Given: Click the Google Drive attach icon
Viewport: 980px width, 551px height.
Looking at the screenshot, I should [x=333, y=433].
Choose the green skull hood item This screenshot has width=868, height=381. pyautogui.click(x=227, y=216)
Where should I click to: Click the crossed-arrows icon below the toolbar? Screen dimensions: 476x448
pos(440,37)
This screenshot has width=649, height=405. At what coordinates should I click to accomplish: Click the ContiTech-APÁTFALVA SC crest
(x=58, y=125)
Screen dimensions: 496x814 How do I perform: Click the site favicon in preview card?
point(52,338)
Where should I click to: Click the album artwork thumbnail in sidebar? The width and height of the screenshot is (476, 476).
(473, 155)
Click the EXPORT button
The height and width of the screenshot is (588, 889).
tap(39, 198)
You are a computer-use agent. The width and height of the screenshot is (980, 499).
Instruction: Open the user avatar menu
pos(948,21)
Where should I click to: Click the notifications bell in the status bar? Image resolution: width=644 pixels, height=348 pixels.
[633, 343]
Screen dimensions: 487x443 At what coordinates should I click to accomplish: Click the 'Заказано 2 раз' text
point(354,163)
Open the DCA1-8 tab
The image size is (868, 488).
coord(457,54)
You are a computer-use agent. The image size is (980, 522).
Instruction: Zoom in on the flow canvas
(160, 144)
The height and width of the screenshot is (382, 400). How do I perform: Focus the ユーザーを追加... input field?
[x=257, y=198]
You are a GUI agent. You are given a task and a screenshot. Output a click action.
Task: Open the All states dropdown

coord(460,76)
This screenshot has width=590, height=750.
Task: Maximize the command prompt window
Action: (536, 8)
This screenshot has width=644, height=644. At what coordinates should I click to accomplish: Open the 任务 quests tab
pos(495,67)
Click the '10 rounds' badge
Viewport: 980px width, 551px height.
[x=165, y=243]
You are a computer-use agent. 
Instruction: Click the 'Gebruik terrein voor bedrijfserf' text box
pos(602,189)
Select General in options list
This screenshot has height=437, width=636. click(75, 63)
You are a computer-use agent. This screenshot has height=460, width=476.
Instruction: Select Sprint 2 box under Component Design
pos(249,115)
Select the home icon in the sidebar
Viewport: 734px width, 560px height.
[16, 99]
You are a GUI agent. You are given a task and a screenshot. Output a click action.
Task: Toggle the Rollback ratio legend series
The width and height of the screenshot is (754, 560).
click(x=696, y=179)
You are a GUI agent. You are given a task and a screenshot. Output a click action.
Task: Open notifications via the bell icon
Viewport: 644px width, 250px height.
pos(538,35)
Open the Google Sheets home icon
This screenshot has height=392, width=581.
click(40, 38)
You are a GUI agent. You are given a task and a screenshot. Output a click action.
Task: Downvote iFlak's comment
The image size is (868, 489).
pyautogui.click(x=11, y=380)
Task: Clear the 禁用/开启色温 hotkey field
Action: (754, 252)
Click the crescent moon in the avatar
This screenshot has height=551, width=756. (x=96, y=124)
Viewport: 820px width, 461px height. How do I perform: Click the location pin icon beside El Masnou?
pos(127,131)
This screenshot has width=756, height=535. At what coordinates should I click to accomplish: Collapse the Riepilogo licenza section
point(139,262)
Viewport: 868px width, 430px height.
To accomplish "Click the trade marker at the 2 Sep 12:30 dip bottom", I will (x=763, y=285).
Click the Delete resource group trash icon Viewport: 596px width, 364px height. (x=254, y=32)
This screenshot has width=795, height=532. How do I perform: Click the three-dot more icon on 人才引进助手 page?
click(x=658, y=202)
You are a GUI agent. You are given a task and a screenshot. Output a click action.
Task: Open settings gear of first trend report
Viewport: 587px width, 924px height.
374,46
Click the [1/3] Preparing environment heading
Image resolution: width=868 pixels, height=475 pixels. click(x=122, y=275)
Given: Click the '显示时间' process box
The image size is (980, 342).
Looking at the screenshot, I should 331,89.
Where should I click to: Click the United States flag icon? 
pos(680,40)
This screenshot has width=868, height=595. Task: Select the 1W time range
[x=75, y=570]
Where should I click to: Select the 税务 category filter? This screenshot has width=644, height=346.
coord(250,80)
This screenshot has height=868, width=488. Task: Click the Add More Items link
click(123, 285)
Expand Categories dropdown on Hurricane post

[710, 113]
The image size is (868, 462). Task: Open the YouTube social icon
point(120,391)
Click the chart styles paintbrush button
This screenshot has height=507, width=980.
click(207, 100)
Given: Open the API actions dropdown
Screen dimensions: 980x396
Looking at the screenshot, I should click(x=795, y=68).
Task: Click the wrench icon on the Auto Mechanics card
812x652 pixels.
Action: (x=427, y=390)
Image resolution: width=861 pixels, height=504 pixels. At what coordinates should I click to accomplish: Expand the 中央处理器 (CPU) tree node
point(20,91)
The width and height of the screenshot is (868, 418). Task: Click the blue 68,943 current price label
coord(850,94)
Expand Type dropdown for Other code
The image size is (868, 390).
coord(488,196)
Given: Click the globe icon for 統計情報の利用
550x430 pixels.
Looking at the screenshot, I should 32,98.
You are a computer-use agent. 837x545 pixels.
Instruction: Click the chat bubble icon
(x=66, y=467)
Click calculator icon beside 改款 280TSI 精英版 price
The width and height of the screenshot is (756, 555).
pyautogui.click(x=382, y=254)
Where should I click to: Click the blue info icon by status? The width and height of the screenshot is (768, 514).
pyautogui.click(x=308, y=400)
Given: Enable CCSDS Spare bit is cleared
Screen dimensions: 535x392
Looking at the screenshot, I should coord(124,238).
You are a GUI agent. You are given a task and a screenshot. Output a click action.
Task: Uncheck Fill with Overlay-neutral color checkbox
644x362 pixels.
____
* _EXERCISE INSTRUCTIONS_
Report how many lines in the records hold the word "computer", giving the number and nothing else.

* _SOLUTION FOR THIS EXERCISE_
5